Here in a few years, we'll be posting on our blogs about this exact same thing and laughing about it LOL

Hugs,
Sandra

Rebekah said...

My oldest lies too. I have explained to him time and time again and my kids know that lying is the one thing I will not tolerate.

I hate accusing him all the time but he does it so often. Working in law enforcement for so many years I have learned a few tricks on how to tell if he is lying. I usually explain that he will not get in trouble or the trouble will be much less if he tells me the truth.

But what kills me is that it is usually something stupid that he lies about. Or something simple I asked him to do and he didn't do it.

Josh has other problems so I think they I go easy on him sometimes over the issue... but I have days that I have reacted badly to his lying.

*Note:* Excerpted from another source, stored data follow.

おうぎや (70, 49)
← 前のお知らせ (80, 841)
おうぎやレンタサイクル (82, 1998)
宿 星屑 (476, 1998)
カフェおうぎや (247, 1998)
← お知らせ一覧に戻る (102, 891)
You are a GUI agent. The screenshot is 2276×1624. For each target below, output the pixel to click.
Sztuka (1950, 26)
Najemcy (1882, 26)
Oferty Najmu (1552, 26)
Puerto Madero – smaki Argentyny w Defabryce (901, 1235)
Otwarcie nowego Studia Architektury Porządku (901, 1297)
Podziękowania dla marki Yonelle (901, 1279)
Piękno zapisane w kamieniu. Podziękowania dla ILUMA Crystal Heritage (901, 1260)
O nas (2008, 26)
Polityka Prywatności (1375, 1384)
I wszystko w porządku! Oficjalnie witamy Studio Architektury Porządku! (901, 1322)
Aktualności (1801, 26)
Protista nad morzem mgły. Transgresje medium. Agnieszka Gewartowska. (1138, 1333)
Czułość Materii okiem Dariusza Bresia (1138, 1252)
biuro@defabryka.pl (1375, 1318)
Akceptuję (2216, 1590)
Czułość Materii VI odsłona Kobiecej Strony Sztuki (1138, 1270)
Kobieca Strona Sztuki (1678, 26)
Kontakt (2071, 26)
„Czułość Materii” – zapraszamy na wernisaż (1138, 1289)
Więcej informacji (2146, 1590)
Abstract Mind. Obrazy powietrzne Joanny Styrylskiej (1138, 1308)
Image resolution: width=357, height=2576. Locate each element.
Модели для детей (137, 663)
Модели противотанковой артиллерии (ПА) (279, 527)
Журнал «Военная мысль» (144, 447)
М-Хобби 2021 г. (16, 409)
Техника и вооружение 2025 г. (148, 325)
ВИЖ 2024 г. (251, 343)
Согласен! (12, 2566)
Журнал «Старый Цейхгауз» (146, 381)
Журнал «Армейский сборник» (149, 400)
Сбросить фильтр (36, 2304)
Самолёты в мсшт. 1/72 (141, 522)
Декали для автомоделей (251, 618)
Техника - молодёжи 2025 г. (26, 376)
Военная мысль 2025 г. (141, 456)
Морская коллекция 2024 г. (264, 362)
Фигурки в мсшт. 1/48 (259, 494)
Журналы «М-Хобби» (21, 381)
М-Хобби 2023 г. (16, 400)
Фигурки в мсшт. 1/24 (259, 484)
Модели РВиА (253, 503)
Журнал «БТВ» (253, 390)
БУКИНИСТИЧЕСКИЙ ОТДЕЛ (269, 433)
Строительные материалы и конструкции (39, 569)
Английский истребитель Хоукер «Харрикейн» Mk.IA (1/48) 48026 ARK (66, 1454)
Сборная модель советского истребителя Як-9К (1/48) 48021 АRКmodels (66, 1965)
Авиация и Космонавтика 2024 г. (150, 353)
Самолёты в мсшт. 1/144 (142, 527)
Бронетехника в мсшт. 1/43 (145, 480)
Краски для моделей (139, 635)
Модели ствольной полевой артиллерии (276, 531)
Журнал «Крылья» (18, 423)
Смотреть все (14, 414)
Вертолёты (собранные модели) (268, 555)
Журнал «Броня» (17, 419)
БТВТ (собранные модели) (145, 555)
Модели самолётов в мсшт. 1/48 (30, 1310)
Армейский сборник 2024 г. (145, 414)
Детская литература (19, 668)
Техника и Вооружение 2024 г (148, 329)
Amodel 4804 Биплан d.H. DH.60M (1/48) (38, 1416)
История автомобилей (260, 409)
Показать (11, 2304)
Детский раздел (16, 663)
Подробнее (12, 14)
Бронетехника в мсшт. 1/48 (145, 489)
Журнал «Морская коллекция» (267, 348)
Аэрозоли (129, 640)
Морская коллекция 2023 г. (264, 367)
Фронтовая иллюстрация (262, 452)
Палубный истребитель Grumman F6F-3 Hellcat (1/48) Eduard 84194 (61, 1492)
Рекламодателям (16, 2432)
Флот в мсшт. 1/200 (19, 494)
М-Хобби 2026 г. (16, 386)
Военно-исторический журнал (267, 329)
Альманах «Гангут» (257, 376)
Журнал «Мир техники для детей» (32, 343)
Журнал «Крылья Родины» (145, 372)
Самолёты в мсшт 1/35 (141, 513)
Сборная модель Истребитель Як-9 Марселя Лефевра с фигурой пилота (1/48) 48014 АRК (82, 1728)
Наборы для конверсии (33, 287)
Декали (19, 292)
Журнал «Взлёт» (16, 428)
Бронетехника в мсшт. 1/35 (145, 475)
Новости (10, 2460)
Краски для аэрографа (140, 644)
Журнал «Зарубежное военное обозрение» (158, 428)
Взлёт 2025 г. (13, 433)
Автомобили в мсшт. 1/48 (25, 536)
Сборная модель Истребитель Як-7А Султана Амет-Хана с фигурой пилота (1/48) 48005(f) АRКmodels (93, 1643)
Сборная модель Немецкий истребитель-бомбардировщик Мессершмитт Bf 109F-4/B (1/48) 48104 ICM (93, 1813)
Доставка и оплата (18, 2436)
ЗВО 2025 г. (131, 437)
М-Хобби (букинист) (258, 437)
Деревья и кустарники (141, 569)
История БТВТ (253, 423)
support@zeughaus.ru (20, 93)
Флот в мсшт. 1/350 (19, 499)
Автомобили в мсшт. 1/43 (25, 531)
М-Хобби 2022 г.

I dont know what the answer is but I guess there is some comfort in knowing that we're not alone as mothers in this issue.

Kate said...

I don't have any kids, so I don't have any advice. =( Sounds like you're nothing but a good mama, though.

Unknown said...

I was a liar, unfortunately I was a liar at a much older age (High school and college) the thing that snapped me out of it. Is when my mom said she couldn't trust me. This was a shock what you won't even believe the times when I am telling the truth? Now it makes sense, then it was frustrating and I worked extra hard to tell the truth, and not get caught in another lie. I can't say if she believes anything I say yet, but I still try and only lie around Christmas, no Mommy I didn't get you the present you wanted. :)
The only advice I can give is what I do with my kids at work. If I know they are lying I give them a second chance. If (using your example) they have taken extra snack and were hiding and eating it, and say they aren't. I would say you are telling me you didn't take the snack that is behind your back? If you are telling me you did not take that snack then you will be in trouble for lying and taking the snack. However, if you tell me you did take the snack then you will only be in trouble for taking the snack and not for taking the snack and lying. Which is worse being in trouble 2 times or just once? This usually gets a truth statement and they get the punishment for the crime and not the crime and the lie.
I will pray for you, sounds like we are 2 peas in a pod, I also have anger issues and can already see my daughter pushing my buttons in bad ways in my future!

MaNiC MoMMy™ said...

Ahhh, just don't be hard on yourself. I think all kids tell little lies ... is it he's just sneaking food and then lying about it? Is he just really really extra hungry? How about some spoons full of peanut butter--that extra protein might fill him up!

Hang in there. : )

Julie said...

With consistency and love, you will get through this!! It's really hard to have your child lie to your face over and over again (I know, been there, done that). It DOES get better!!
I don't think you're a bad mom at all - moms who say they never get frustrated or do the wrong thing are either lying or in denial!